SAS Data Loader for Hadoop 2.4, generally available on Monday, January 11, 2016, includes features that seek to achieve three goals:

Speed up data management processes with Spark
Improve productivity of data management professionals
Manage data where it lives

Below is a summary of what’s new in the 2.4 release. For more details, please see the SAS Data Loader for Hadoop 2.4 User’s Guide.

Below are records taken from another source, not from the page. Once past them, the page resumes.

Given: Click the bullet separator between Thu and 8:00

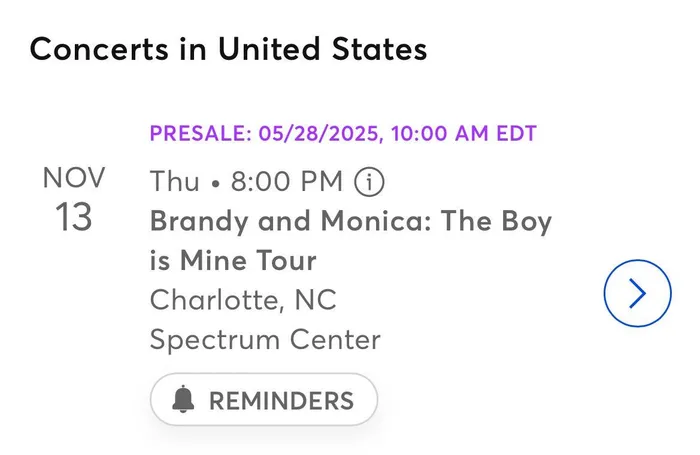Looking at the screenshot, I should 216,184.
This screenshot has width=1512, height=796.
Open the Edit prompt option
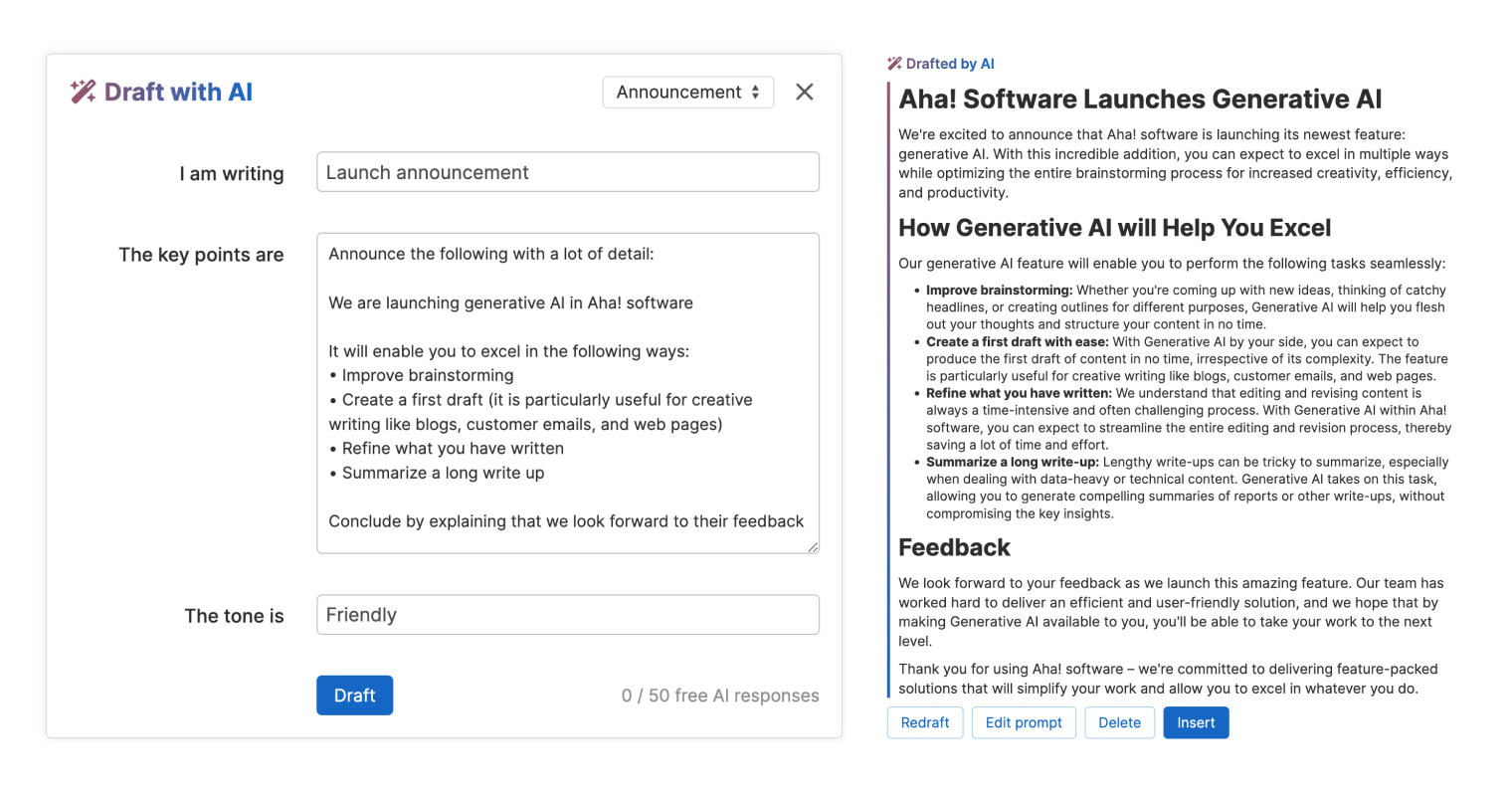coord(1024,722)
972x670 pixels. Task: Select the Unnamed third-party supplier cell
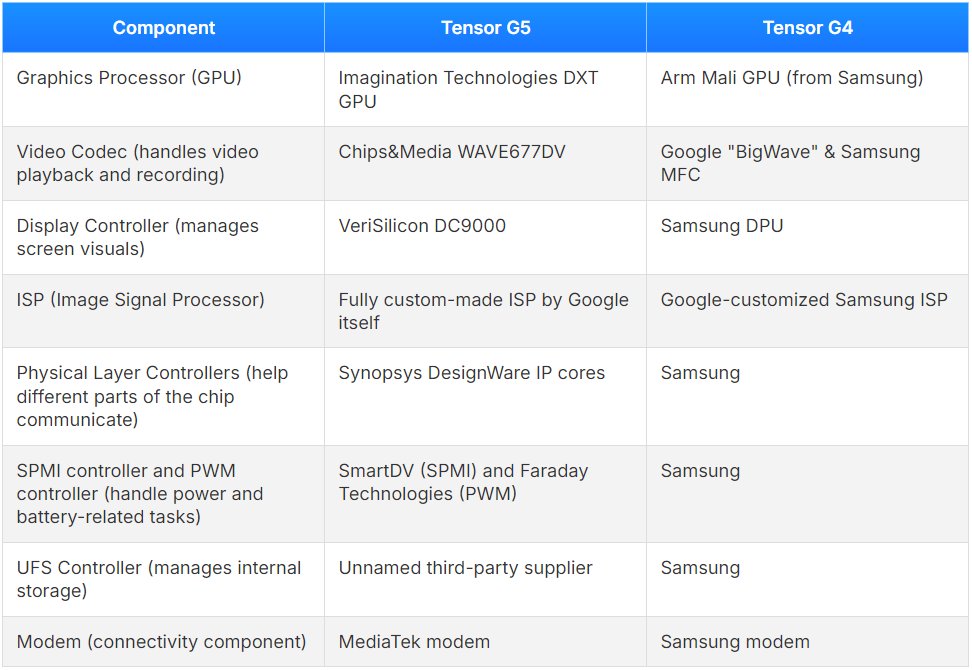pyautogui.click(x=465, y=568)
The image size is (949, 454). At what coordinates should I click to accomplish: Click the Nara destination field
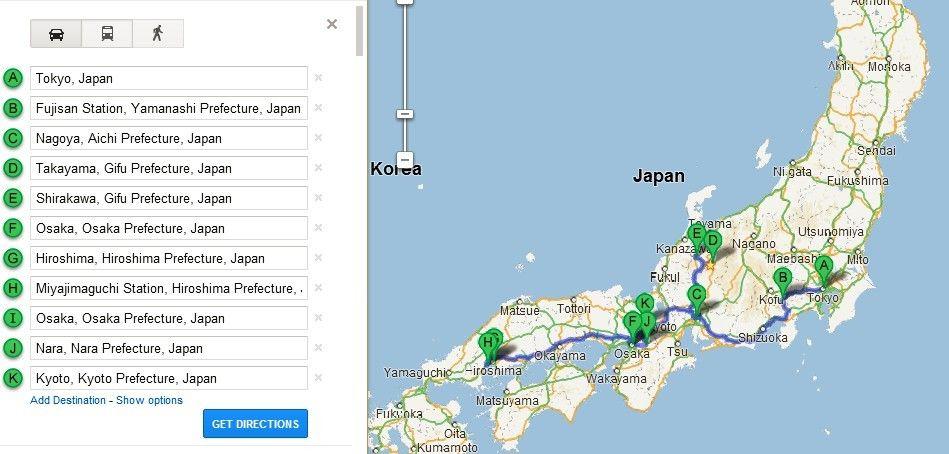168,348
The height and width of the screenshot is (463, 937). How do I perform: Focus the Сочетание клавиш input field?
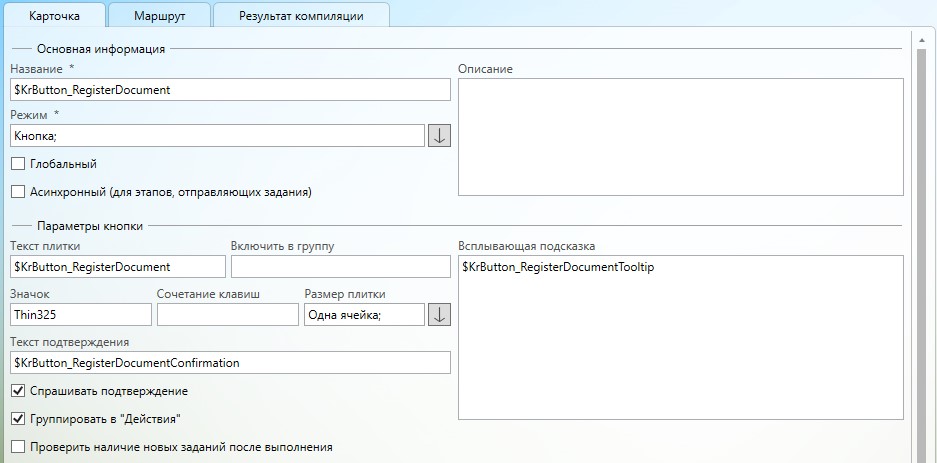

Speed up data management processes with Spark

Improved performance using Spark and Impala - New support for Spark brings massively parallel in-memory processing to the following directives: Cleanse Data, Transform Data and Cluster-Survive. Impala can now be leveraged in the following directives: Query or Join, Sort and De-Duplicate and Run a Hadoop SQL Program (formerly called “Run a Hive Program”).
Increased performance of profiling jobs

Improve productivity of data management professionals

Improved syntax editing
Chain directives - Create a data flow that uses two or more saved directives which can be executed in serial or in parallel.
New “Match-Merge” directive - Use the new “Match-Merge” directive to append columns from multiple source tables into a single target table. Column data values can also be updated when rows match in two or more source tables.
New “Cluster-Survive” directive - The new “Cluster-Survive” directive leverages user-defined rules to create clusters of similar records. Additional user-defined rules can be created to construct a survivor record that will replace the cluster of rows in the target table.
New “Delete Rows” directive

Manage data where it lives

Added support for IBM BigInsights and Pivotal HD
Expanded support to now include VirtualBox and VMWare Hypervisors
Schedule jobs using a REST API - A REST API can now be used to schedule and execute saved directives. The API can also return the job’s state, results, log file or error messages, along with being able to cancel running jobs and delete job information.
Apply and reload Hadoop configuration changes

New trial version

Download a free trial version of SAS Data Loader for Hadoop, to be installed on a production Hadoop cluster. This can be converted into a production license without reinstalling the software.

Jakub_Chovanec · ‎02-01-2016

Hi,

when I download DL trial, it is the old one - DL 2.2. I am doing something wrong? Is it possible to make things work with downloading DL 2.4 vApp Cloudera and Cloudera Quickstart VM 5.3?